* [What this task involves]: Which lines in the data below contain the string "accomplish" with its capitalization matched? Pull out each such line and copy it in full.

● ● ●

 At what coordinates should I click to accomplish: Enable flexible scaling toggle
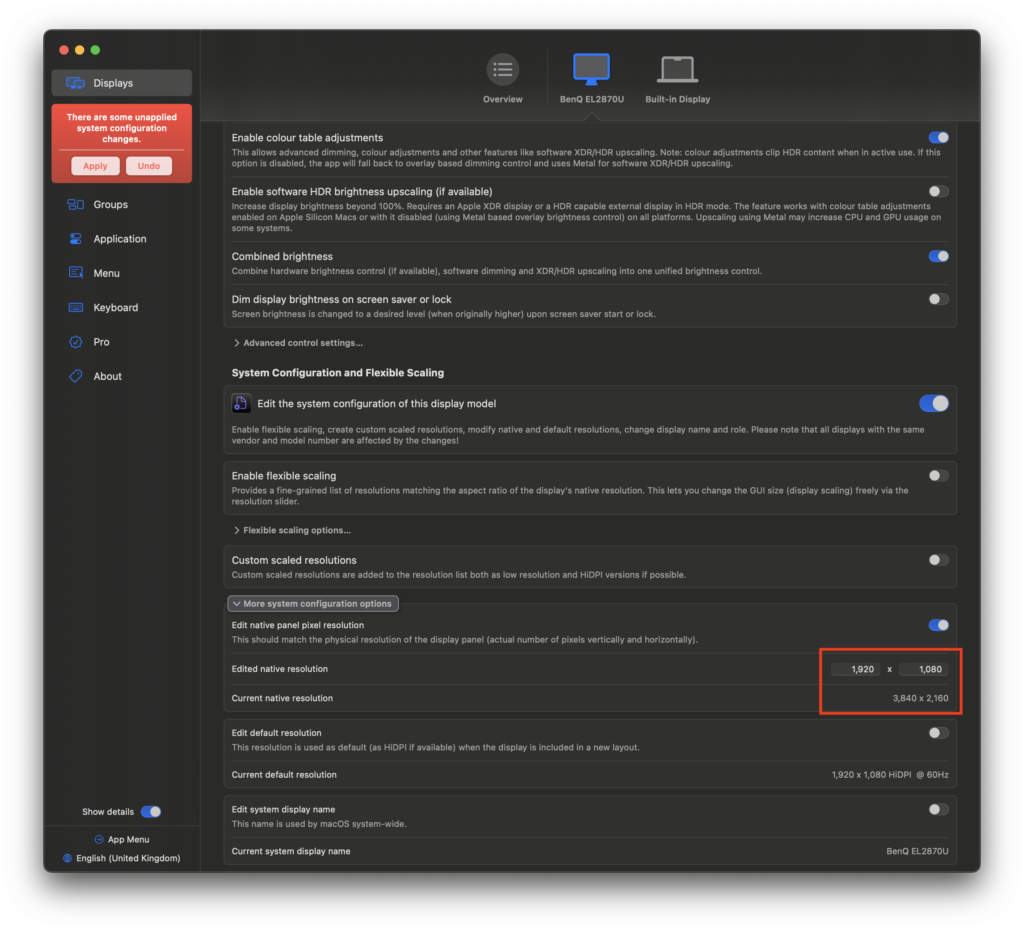coord(938,476)
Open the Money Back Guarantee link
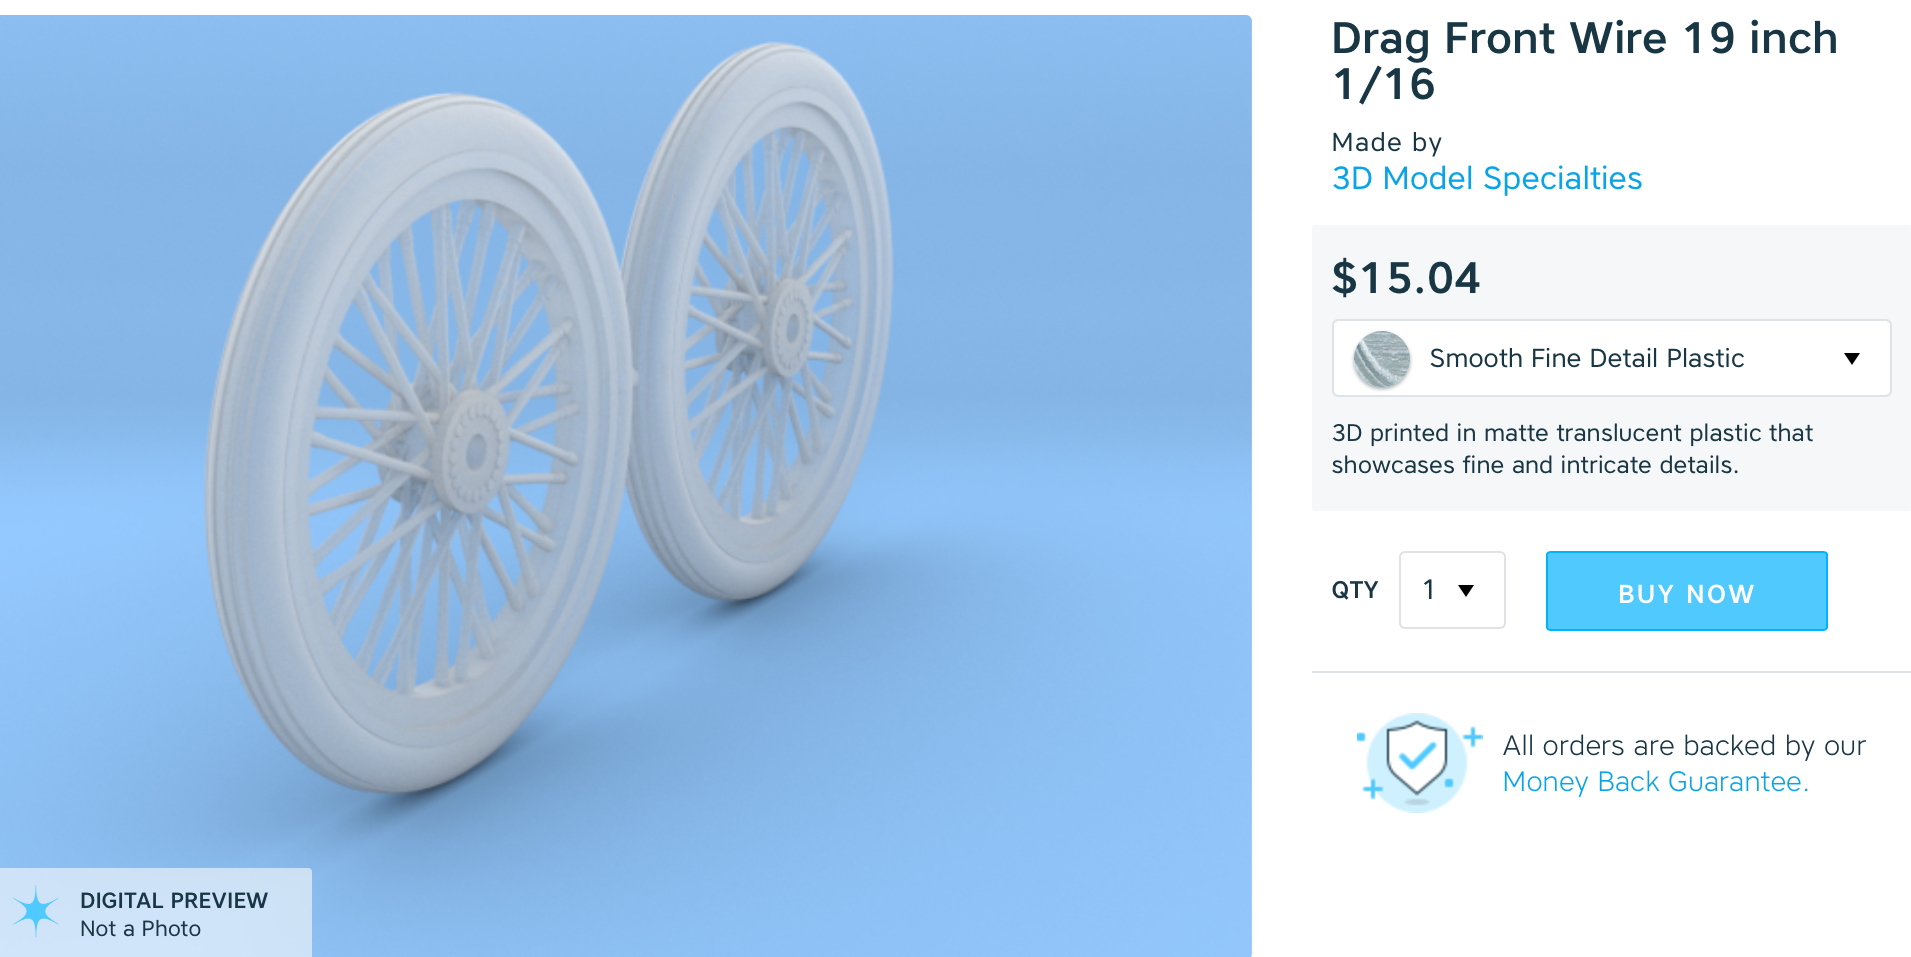 point(1656,782)
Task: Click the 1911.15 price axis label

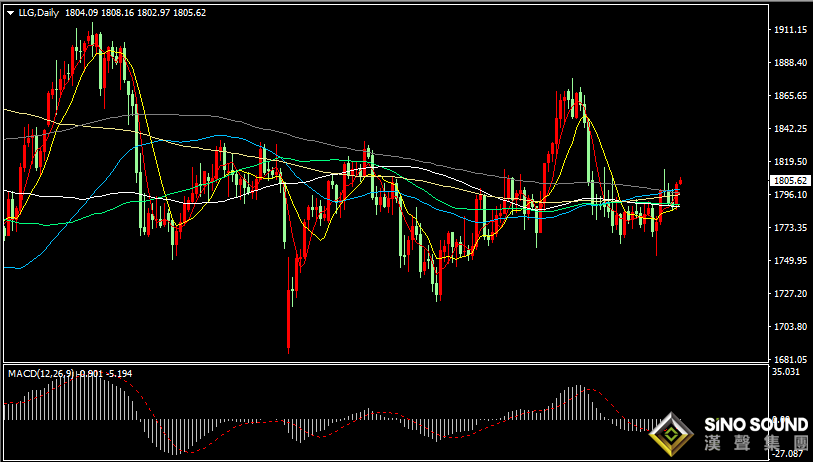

● ● ●

* [Finished answer]:
 At what coordinates should I click to accomplish: Enable flexible scaling toggle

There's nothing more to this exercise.